Activity:
Across the entries that follow, how many lines have the word "dialog" in them? Give only the number.

Supplied information:
· · · · ·
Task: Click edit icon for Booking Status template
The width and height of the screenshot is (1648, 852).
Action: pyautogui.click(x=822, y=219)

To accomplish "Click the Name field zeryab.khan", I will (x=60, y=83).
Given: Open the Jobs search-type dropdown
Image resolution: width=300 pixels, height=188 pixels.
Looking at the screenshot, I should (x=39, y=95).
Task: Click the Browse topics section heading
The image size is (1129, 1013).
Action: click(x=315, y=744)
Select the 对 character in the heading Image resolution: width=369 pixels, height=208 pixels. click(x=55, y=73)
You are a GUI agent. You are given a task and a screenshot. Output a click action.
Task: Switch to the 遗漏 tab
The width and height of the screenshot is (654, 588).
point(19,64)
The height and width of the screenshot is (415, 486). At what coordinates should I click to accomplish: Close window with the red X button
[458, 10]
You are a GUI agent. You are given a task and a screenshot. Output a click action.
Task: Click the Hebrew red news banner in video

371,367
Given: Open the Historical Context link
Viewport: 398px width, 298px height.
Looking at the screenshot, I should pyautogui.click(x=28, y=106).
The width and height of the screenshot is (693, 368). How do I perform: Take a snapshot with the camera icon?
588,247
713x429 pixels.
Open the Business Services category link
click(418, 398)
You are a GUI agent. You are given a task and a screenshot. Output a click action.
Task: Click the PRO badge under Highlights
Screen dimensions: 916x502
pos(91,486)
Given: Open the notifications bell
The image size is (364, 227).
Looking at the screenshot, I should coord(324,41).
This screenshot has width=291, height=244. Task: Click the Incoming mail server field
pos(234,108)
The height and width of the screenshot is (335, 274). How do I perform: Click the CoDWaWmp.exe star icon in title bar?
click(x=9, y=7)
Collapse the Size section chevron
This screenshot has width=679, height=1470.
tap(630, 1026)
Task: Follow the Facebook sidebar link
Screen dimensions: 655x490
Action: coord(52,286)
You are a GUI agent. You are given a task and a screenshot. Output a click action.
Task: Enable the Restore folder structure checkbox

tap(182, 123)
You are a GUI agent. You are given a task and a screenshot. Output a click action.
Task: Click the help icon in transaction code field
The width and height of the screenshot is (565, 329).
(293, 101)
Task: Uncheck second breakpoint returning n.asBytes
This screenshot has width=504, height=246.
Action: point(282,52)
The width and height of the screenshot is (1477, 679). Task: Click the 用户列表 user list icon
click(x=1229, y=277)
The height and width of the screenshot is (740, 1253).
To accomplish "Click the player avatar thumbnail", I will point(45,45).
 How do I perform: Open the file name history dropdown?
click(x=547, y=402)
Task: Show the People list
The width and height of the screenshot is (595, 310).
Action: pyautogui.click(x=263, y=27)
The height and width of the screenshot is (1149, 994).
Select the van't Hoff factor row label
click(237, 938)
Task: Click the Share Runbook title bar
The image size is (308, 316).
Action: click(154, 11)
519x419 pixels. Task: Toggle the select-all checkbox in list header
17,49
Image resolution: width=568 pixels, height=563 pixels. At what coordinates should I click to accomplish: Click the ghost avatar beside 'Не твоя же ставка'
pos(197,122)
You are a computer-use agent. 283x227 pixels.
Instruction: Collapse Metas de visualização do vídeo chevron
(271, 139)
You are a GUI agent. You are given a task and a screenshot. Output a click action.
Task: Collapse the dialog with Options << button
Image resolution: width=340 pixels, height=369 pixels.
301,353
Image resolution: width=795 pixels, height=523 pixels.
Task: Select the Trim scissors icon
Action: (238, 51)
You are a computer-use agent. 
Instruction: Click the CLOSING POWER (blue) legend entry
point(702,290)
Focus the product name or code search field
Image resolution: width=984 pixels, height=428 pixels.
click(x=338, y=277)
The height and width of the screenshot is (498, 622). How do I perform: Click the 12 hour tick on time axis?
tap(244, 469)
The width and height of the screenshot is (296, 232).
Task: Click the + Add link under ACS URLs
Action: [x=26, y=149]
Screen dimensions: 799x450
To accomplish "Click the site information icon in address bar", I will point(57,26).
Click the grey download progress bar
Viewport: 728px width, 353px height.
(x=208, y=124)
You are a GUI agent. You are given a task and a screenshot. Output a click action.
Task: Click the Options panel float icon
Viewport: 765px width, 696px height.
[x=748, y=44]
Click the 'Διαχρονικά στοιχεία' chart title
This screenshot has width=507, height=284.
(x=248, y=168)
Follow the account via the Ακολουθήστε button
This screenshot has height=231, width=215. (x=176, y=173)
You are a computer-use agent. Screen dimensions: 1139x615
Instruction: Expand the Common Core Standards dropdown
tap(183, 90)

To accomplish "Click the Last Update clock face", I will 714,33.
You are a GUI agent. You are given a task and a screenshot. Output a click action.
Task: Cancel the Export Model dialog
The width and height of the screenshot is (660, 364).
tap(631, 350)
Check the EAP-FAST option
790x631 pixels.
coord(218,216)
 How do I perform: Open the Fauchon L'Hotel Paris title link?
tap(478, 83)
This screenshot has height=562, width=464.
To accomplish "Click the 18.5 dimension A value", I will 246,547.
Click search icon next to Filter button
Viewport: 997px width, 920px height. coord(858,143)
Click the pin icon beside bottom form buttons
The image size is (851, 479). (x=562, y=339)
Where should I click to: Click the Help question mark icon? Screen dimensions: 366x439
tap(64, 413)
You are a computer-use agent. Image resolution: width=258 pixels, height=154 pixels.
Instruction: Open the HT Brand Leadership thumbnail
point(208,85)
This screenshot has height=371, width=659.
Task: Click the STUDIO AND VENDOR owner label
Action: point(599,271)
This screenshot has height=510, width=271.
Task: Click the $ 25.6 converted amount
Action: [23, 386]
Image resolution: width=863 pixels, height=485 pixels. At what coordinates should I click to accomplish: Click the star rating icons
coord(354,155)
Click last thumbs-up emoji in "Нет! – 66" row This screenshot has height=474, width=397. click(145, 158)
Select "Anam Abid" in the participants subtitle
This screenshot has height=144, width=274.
· · · · ·
Task answer:
2